抗体依存性免疫増強の現象は、自然感染の場合にも発生しますし、遺伝子ワクチンであれ、不活化ワクチンであれ、あらゆるタイプのワクチンにおいて発生するそうです。いわば、ウイルスから分解生成される抗原に対する人体の抗体生成反応において生じる問題のようです。おそらく、個々の体質によって善玉抗体(中和抗体)、悪玉抗体(AED抗体)、並びに、役なし抗体の出現比率が違っているのでしょうが、少なくとも、’抗体’とは、全てがウイルスの細胞への感染を妨害する善玉とは限らず、その構成比率に、あるいは、出現比率よってウイルスへの対抗能力に違いが生じるらしいのです(なお、この比率は、時間の経過によって変化するらしく、仮に変化するものであれば、長期的な治験は不可欠なはず…)。
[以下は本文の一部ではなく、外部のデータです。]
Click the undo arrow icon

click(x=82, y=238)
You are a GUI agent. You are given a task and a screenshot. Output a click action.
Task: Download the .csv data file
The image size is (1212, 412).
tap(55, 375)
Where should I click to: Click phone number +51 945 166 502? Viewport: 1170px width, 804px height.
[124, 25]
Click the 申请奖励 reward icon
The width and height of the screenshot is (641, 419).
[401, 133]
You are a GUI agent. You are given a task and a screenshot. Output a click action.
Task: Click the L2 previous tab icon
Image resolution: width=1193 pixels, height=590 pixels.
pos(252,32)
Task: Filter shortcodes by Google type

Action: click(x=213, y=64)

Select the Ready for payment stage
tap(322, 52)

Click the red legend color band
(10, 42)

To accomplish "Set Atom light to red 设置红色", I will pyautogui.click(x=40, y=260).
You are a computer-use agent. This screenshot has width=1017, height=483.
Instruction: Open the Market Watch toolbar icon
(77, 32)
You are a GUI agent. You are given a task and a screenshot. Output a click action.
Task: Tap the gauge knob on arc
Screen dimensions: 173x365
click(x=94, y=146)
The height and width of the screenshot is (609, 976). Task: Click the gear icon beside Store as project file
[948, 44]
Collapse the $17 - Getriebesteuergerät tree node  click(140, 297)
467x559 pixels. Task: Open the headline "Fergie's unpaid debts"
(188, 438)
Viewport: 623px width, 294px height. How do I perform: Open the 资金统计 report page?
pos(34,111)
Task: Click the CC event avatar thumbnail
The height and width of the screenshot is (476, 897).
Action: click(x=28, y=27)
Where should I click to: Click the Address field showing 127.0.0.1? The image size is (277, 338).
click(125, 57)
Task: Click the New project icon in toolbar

このため、感染であれ、ワクチン接種であれ、全員とは言わないまでも、一部の人々は、同ウイルスに接した際に3倍感染し易くなることが予測されるのです。

 

懸念されてきたADE抗体の存在が確認された時点で、何れのタイプであれ、新型コロナウイルスワクチンの抗体依存性免疫増強のリスクが確定的となったと言えましょう。そして、このADE抗体の存在こそ、ワクチン製薬会社が、当局から緊急承認を得る以前にあって、あるいは、同製品が一般の人々に使用される以前にあって、絶対に知らなければならなかった事実なはずです。上述したように、開発に先立って最も懸念されていたのは、まさしくこのADE抗体であったのですから。莫大な研究・開発費用を投じたからこそ、短期間で開発されたとされていますが、ADE抗体の存在を把握せずしてワクチンを製造・販売したとなりますと、たとえ、被害者への民事上の損害賠償については政府が肩代わりするという免責契約によって回避できたとしても、倫理的な責任、さらには、刑事責任をも問われることとなりましょう(あるいは、同事実を既に把握していたからこそ、免責を要求したのかもしれない…)。

 

一事が万事であり、ファイザー社の元副社長の方の警告が正しければ(同警告は、内部告発に近いので、同社が既にリスクを把握していた証左とも…)、抗体依存性免疫増強のリスクのみならず、シンシチン遺伝子などに関する他の諸リスクも、今後、世界各国の研究機関等において確認される可能性もありましょう。ワクチン開発メーカーがリスクを‘知らない’、あるいは、‘知らないということになっている’事実が怖いのです。

 

報道によりますと、日本国内でワクチン接種後に亡くなられた方は既に85名にも上っているそうですが、政府は、一向にワクチン接種推進の方針を見直す気配は見られません。ワクチンとの関連性も政府が認めるとは思えず、結局、政府も製薬会社も何らの責任を取ることもなく、煽られるままに摂取した国民の自己責任ということで片づけられてしまいそうです。自らの判断による任意の接種であればこそ、国民は、マイナス情報をも積極的に収集し、賢明なる判断に努めるべきではないかと思うのです。